Un Westlake sinon rien.

Après ces trois romans, déroutants et/ou éprouvants il me fallait une bonne récréation, certaine à 100 %. Et je n’avais pas encore lu le Donald Westlake paru en juin, Monstre sacré. Difficile de trouver mieux pour un plaisir garanti.

Dans sa villa grandiose, au bord de sa superbe piscine Jack Pine reçoit un journaliste de People qui vient l’interviewer. Jack est une star vieillissante, il enchaine maintenant les films sans gloire dans une brume d’alcools et de drogues. Ce matin c’est particulièrement dur. Il ne souvient plus du tout de ce qu’il a fait la veille.
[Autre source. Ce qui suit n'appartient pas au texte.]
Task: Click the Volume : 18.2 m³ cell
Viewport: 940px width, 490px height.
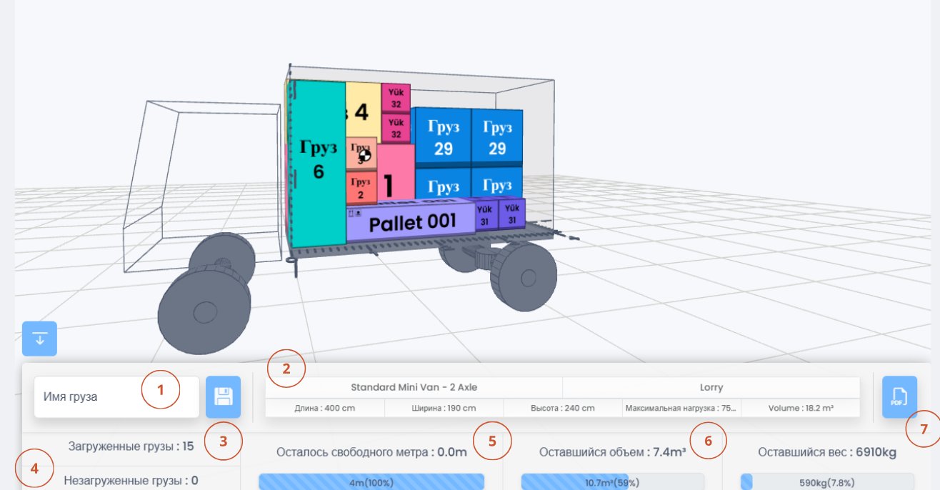Action: pos(800,409)
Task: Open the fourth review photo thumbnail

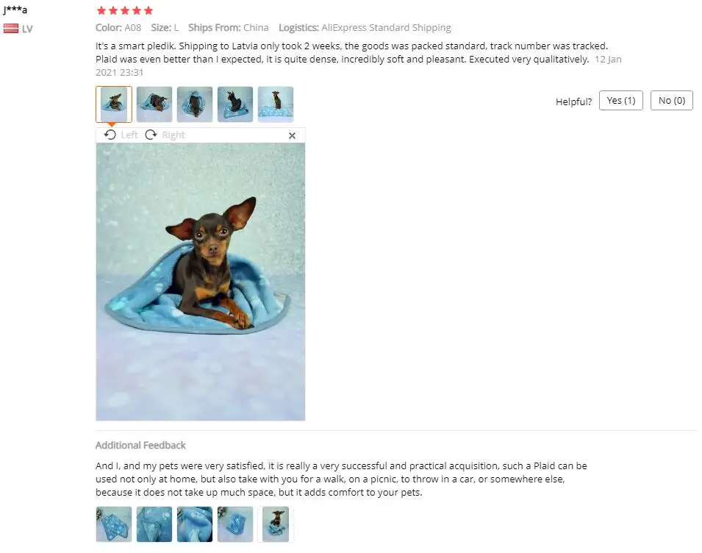Action: pos(235,104)
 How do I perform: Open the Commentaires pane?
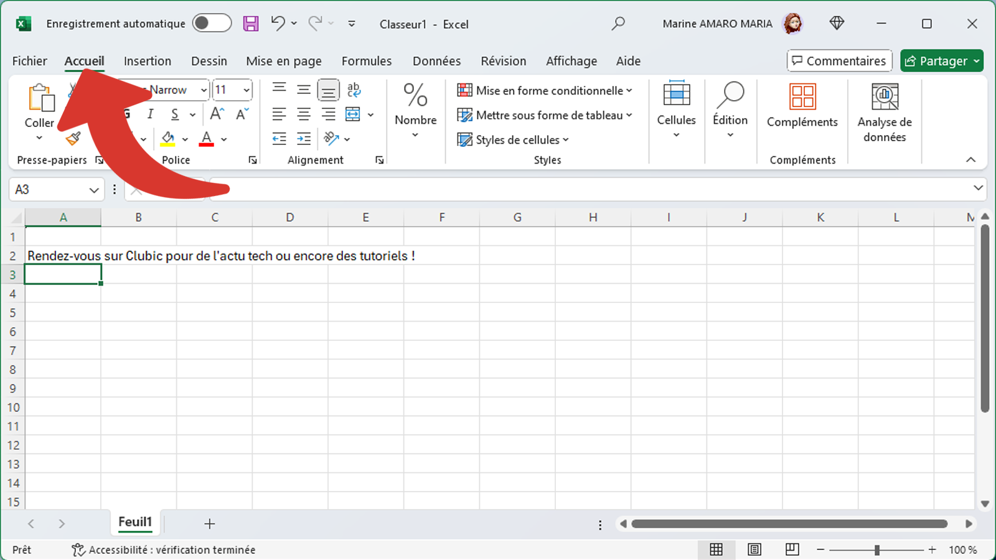pyautogui.click(x=839, y=60)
Mais bon, ce n’est pas la première fois que Jack raconte, encore et encore, les mêmes anecdotes sur sa carrière, et puis, même s’il est plus que brumeux, Jack est un vrai pro … Sauf que là, le journaliste a l’air bien curieux, et que petit à petit, certains épisodes peu reluisants ressortent …

Pas le meilleur Westlake mais un très bon. Et un très bon Westlake c’est déjà le haut du panier. Dialogues cousus main, construction narrative millimétrée et virtuose au service d’une intrigue impeccable, écriture d’une limpidité parfaite qui, comme chez Elmore Leonard donne une impression d’évidence et de facilité …

Au final la peinture au vitriol du monde du cinéma et en même temps une immense tendresse pour les marionnettes pitoyables mais ô combien humaines qui s’agitent sous nos yeux.

Bref du plaisir certifié Donald Westlake.

Donald Westlake / Monstre sacré (Sacred monster, 1989), Rivages/Thriller (2011), traduit de l’américain par Pierre Bondil.